Most Common Word

easy hash-map string counting

Problem

Given a paragraph and a list of banned words, return the most frequent word that is not in the banned list. The answer is guaranteed to be unique and words are case-insensitive.

Input

paragraph = "Bob hit a ball, the hit BALL flew far after it was hit."
banned = ["hit"]

Output"ball"

"hit" occurs 3 times but is banned; "ball" occurs 2 times (case-insensitive) and is not banned.

input

import re
from collections import Counter

def mostCommonWord(paragraph, banned):
    words = re.findall(r"[a-z]+", paragraph.lower())
    banned_set = set(banned)
    counts = Counter(w for w in words if w not in banned_set)
    return counts.most_common(1)[0][0]

function mostCommonWord(paragraph, banned) {
  const words = paragraph.toLowerCase().match(/[a-z]+/g) || [];
  const ban = new Set(banned);
  const counts = new Map();
  for (const w of words) {
    if (!ban.has(w)) counts.set(w, (counts.get(w) || 0) + 1);
  }
  let best = "", bestCount = 0;
  for (const [w, c] of counts) if (c > bestCount) { best = w; bestCount = c; }
  return best;
}

import java.util.*;
class Solution {
  public String mostCommonWord(String paragraph, String[] banned) {
    Set<String> ban = new HashSet<>(Arrays.asList(banned));
    Map<String,Integer> counts = new HashMap<>();
    String best = ""; int bestCount = 0;
    for (String w : paragraph.toLowerCase().split("[^a-z]+")) {
      if (w.isEmpty() || ban.contains(w)) continue;
      int c = counts.getOrDefault(w, 0) + 1;
      counts.put(w, c);
      if (c > bestCount) { best = w; bestCount = c; }
    }
    return best;
  }
}

#include <bits/stdc++.h>
using namespace std;
class Solution {
public:
    string mostCommonWord(string paragraph, vector<string>& banned) {
        unordered_set<string> ban(banned.begin(), banned.end());
        unordered_map<string,int> counts;
        string best, cur;
        int bestCount = 0;
        for (char &c : paragraph) c = isalpha(c) ? tolower(c) : ' ';
        stringstream ss(paragraph);
        while (ss >> cur) {
            if (ban.count(cur)) continue;
            if (++counts[cur] > bestCount) { bestCount = counts[cur]; best = cur; }
        }
        return best;
    }
};

Explanation

The goal is the most frequent word that is not banned.

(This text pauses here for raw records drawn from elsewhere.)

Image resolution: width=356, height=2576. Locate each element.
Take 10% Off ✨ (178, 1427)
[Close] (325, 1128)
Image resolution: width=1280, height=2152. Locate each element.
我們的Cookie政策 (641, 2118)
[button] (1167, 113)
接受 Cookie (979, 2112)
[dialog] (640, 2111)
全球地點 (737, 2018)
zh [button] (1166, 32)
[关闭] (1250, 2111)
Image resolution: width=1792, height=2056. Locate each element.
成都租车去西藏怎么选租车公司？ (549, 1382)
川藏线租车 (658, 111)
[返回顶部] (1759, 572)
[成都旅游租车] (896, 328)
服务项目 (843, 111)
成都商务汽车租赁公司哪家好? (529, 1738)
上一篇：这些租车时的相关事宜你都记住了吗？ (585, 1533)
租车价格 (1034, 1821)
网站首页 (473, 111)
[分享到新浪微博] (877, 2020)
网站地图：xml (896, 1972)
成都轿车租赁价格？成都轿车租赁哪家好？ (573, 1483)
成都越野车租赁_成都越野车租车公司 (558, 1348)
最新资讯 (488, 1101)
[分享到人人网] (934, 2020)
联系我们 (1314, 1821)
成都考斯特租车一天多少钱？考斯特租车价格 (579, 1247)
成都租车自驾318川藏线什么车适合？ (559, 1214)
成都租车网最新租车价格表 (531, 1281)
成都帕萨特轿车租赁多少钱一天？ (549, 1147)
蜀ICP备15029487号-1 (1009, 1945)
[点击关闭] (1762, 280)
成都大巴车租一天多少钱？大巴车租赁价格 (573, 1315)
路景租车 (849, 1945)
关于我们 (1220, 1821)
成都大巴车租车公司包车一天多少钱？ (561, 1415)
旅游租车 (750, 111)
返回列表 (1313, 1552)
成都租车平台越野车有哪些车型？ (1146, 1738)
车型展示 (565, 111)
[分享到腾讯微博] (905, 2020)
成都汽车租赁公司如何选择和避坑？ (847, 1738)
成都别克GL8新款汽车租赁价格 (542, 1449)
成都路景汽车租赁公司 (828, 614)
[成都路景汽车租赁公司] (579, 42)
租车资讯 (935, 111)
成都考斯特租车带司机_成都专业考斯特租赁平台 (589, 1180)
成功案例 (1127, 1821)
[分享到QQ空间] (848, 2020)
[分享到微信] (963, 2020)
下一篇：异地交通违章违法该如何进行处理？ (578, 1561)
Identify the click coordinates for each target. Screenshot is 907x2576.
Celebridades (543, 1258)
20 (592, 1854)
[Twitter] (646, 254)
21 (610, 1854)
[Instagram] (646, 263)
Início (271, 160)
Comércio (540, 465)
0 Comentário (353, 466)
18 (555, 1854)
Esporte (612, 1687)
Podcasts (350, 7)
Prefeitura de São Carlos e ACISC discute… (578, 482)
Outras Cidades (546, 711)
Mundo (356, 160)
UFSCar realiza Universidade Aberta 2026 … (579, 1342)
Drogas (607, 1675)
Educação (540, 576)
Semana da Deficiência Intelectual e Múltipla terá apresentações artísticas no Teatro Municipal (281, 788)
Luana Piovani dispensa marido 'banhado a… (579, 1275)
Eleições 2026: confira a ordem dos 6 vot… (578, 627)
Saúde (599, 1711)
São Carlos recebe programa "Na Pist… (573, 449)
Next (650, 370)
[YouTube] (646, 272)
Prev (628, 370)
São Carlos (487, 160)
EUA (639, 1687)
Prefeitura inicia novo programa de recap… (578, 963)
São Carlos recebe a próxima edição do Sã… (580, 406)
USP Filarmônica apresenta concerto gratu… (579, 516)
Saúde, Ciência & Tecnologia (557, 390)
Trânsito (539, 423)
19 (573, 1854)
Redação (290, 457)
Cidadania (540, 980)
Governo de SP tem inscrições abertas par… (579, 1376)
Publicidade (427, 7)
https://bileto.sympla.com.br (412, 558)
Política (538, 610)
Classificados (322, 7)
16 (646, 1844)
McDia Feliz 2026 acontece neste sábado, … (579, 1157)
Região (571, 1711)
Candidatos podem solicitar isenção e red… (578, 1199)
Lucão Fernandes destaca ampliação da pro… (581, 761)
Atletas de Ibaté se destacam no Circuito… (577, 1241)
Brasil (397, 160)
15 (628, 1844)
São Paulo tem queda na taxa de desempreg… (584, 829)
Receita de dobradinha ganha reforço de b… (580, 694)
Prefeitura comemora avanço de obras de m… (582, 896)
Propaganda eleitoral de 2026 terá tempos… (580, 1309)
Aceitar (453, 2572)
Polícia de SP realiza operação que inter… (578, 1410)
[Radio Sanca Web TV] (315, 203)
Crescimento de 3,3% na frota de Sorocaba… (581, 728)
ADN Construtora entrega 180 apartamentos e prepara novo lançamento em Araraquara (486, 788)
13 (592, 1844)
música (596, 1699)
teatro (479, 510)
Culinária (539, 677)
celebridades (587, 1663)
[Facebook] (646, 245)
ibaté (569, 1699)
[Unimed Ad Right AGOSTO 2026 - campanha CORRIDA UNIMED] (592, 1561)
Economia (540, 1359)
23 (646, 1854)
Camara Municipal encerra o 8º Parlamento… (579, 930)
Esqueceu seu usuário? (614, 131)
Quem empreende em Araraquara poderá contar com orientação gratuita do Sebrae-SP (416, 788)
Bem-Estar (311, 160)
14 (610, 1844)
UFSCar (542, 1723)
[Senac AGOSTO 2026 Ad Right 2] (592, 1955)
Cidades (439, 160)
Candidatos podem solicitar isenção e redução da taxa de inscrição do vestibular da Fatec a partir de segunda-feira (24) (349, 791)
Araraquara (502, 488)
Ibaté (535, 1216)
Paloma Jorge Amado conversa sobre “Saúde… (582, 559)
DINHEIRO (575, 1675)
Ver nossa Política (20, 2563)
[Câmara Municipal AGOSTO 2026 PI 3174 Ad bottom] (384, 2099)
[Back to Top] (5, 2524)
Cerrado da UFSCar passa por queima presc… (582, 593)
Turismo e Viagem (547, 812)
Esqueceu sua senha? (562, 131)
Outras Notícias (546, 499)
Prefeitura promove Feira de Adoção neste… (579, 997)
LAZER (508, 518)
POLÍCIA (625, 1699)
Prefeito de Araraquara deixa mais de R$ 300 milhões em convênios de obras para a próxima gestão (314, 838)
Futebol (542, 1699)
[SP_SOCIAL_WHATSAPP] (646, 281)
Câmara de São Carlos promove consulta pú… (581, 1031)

The clean way is to break the paragraph into plain words, ignore the banned ones, and tally the rest.

First we lowercase the whole paragraph (the answer is case-insensitive) and use a regex [a-z]+ to pull out only letter-runs — this neatly strips punctuation like commas and periods.

We put the banned words into a set for instant membership checks, then count each remaining word in a hash map (Counter in Python). Finally we read off the word with the highest count.

Example: "Bob hit a ball, the hit BALL flew far after it was hit." with banned = ["hit"]. The word hit appears 3 times but is banned and skipped; ball appears twice (case-insensitive) and wins, so the answer is "ball".

Because each word is counted once and lookups in the set and map are constant time, this runs in a single pass over the text.

Time: O(P + B) Space: O(P + B)